BRIEF: Below are some records; output exactly the lines from the line with "Select 偏软 on the softness scale" to the line with "1445x690 pixels.", both ends kept, and nothing more.

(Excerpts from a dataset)

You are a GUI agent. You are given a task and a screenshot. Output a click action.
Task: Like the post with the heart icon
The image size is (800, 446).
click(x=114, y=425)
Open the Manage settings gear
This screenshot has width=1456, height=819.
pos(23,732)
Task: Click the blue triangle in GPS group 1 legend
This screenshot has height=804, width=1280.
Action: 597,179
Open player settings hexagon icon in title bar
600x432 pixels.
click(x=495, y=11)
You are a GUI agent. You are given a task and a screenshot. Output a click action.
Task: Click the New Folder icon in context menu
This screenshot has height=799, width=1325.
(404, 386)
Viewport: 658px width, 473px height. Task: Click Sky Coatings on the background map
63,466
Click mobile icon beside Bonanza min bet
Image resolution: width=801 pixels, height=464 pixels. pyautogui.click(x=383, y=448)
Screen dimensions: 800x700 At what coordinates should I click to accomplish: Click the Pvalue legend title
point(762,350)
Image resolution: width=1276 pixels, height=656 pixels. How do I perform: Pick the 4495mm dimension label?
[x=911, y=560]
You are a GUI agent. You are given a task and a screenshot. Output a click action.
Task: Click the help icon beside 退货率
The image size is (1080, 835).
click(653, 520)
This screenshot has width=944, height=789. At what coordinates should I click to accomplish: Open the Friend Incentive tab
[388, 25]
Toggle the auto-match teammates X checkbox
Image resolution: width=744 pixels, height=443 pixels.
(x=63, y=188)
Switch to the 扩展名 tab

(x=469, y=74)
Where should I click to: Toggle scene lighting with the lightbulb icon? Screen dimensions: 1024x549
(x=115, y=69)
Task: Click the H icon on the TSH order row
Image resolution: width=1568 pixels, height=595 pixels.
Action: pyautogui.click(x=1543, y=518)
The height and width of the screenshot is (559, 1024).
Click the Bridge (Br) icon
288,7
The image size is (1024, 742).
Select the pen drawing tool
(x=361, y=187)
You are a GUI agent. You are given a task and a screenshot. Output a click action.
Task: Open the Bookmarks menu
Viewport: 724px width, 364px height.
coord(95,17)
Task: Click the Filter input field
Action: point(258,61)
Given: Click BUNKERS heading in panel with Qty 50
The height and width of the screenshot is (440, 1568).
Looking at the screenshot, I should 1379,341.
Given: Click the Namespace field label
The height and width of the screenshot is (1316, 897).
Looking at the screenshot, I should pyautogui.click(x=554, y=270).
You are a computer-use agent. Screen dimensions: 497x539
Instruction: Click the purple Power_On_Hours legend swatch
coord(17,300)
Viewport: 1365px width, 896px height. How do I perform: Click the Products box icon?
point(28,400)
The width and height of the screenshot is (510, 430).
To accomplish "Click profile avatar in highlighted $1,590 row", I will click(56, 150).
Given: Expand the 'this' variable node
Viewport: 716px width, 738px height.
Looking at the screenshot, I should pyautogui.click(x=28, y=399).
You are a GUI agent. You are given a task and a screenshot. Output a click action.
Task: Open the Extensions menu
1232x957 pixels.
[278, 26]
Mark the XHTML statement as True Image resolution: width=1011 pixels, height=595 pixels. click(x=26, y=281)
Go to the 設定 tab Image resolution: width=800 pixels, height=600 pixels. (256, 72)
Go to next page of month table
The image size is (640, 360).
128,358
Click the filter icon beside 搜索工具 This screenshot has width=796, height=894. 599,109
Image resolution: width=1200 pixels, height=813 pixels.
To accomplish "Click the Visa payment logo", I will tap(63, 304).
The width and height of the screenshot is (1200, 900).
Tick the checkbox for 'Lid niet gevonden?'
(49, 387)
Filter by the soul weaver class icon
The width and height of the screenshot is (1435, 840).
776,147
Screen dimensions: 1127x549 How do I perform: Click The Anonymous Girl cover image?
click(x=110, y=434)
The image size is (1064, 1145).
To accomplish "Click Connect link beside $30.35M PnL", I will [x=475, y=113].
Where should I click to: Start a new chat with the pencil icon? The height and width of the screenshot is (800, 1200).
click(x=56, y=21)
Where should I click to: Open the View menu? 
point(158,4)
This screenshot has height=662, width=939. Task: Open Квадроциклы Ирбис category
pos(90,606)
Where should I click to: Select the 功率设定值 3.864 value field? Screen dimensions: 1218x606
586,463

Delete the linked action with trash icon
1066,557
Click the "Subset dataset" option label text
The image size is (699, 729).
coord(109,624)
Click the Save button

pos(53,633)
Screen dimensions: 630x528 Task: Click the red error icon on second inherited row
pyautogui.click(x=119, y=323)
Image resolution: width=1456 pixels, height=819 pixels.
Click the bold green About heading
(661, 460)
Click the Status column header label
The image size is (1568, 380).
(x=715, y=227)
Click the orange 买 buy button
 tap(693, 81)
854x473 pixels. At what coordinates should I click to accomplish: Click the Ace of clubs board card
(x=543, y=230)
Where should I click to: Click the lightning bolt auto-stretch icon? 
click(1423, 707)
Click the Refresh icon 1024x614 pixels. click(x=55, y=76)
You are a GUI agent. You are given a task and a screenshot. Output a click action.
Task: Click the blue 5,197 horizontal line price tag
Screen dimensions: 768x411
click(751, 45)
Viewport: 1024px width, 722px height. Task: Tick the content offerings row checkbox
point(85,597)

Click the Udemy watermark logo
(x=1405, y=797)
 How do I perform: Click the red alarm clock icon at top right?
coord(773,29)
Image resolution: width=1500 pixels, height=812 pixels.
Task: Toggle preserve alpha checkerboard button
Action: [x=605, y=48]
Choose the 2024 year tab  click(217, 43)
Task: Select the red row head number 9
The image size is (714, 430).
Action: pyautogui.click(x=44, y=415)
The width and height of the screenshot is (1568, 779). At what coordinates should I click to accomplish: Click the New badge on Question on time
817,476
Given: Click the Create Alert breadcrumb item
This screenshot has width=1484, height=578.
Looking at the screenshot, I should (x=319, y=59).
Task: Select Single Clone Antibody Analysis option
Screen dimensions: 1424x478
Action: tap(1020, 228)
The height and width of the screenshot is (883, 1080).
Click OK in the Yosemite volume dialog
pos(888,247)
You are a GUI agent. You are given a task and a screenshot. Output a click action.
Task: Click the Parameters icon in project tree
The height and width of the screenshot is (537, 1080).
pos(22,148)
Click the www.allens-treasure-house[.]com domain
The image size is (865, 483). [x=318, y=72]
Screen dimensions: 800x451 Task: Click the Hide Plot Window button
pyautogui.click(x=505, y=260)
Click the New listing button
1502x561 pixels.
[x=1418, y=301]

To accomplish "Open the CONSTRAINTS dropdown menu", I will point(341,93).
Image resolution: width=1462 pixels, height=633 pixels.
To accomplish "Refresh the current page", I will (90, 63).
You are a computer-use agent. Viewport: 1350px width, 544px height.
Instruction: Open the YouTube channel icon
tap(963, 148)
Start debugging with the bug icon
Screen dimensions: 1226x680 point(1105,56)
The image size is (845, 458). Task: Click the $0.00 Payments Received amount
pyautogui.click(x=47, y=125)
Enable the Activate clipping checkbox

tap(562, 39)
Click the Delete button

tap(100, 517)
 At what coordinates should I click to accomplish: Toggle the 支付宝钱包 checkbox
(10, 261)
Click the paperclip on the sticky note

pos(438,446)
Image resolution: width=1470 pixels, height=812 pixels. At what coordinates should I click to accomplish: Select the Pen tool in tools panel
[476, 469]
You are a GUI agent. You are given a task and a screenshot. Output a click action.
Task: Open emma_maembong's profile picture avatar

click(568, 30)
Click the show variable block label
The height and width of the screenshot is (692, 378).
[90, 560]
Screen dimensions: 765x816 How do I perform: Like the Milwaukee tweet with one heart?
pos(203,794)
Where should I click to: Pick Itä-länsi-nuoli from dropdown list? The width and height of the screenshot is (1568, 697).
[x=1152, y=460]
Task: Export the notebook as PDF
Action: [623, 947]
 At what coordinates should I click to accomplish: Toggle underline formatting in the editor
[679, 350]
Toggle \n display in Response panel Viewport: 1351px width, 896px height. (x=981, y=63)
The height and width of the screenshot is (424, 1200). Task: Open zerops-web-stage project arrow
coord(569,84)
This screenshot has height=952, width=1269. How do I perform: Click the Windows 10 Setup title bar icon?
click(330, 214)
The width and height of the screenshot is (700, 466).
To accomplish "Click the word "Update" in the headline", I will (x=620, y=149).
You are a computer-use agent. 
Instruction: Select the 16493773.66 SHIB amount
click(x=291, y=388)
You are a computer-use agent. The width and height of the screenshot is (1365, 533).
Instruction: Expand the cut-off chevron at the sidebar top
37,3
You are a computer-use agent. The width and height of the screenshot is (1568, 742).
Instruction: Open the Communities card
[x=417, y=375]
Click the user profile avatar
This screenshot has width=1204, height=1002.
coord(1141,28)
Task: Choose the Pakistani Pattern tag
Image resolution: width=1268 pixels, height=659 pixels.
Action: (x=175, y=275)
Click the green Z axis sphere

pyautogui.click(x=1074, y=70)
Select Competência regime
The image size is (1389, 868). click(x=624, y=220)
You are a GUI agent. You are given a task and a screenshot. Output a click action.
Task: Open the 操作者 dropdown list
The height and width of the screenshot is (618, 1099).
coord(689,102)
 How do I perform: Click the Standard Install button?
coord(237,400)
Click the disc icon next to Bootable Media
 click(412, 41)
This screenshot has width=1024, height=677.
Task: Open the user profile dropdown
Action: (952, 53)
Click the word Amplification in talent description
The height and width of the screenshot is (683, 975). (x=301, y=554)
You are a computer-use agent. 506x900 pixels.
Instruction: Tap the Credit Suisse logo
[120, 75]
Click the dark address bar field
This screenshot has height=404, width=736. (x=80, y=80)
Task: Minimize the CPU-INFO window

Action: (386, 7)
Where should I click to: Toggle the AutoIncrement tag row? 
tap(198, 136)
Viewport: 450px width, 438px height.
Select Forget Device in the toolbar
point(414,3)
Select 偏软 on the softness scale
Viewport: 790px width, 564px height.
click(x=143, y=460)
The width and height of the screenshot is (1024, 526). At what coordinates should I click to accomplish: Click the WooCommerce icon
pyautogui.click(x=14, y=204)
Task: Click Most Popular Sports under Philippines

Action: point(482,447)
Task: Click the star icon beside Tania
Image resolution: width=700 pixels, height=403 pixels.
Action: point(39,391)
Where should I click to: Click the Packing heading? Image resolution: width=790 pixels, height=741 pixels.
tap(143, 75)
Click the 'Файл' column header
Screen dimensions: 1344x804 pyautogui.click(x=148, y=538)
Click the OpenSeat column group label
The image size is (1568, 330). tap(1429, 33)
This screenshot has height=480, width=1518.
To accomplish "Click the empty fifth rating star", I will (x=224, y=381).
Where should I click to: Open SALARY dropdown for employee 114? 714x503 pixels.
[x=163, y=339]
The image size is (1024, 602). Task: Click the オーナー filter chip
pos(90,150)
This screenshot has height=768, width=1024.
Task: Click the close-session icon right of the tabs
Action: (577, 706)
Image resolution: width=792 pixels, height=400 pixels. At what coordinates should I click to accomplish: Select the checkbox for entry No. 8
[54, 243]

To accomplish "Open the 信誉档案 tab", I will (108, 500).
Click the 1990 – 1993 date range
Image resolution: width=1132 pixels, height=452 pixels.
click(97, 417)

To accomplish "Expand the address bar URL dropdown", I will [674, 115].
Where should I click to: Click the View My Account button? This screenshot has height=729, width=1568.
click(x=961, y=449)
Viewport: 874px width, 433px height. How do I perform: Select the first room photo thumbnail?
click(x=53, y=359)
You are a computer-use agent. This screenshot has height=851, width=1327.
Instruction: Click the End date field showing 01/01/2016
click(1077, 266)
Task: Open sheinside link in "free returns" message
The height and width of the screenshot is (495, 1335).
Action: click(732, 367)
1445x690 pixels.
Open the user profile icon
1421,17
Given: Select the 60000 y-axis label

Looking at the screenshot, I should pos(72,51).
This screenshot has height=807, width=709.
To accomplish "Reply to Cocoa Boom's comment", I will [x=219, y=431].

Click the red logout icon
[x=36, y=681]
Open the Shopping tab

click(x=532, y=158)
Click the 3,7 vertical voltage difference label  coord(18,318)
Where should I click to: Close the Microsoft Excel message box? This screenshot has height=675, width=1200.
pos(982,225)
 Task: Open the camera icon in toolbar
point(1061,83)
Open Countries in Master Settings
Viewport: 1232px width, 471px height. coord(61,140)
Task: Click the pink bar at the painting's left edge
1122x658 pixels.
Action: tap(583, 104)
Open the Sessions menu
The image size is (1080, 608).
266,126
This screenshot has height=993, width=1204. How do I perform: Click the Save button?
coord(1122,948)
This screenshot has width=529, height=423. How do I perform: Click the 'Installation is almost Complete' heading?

OUTPUT BELOW:
Select 偏软 on the softness scale
Viewport: 790px width, 564px height.
click(x=143, y=460)
The width and height of the screenshot is (1024, 526). At what coordinates should I click to accomplish: Click the WooCommerce icon
pyautogui.click(x=14, y=204)
Task: Click Most Popular Sports under Philippines

Action: point(482,447)
Task: Click the star icon beside Tania
Image resolution: width=700 pixels, height=403 pixels.
Action: point(39,391)
Where should I click to: Click the Packing heading? Image resolution: width=790 pixels, height=741 pixels.
tap(143, 75)
Click the 'Файл' column header
Screen dimensions: 1344x804 pyautogui.click(x=148, y=538)
Click the OpenSeat column group label
The image size is (1568, 330). tap(1429, 33)
This screenshot has height=480, width=1518.
To accomplish "Click the empty fifth rating star", I will (x=224, y=381).
Where should I click to: Open SALARY dropdown for employee 114? 714x503 pixels.
[x=163, y=339]
The image size is (1024, 602). Task: Click the オーナー filter chip
pos(90,150)
This screenshot has height=768, width=1024.
Task: Click the close-session icon right of the tabs
Action: (577, 706)
Image resolution: width=792 pixels, height=400 pixels. At what coordinates should I click to accomplish: Select the checkbox for entry No. 8
[54, 243]

To accomplish "Open the 信誉档案 tab", I will (108, 500).
Click the 1990 – 1993 date range
Image resolution: width=1132 pixels, height=452 pixels.
click(97, 417)

To accomplish "Expand the address bar URL dropdown", I will [674, 115].
Where should I click to: Click the View My Account button? This screenshot has height=729, width=1568.
click(x=961, y=449)
Viewport: 874px width, 433px height. How do I perform: Select the first room photo thumbnail?
click(x=53, y=359)
You are a computer-use agent. This screenshot has height=851, width=1327.
Instruction: Click the End date field showing 01/01/2016
click(1077, 266)
Task: Open sheinside link in "free returns" message
The height and width of the screenshot is (495, 1335).
Action: click(732, 367)
1445x690 pixels.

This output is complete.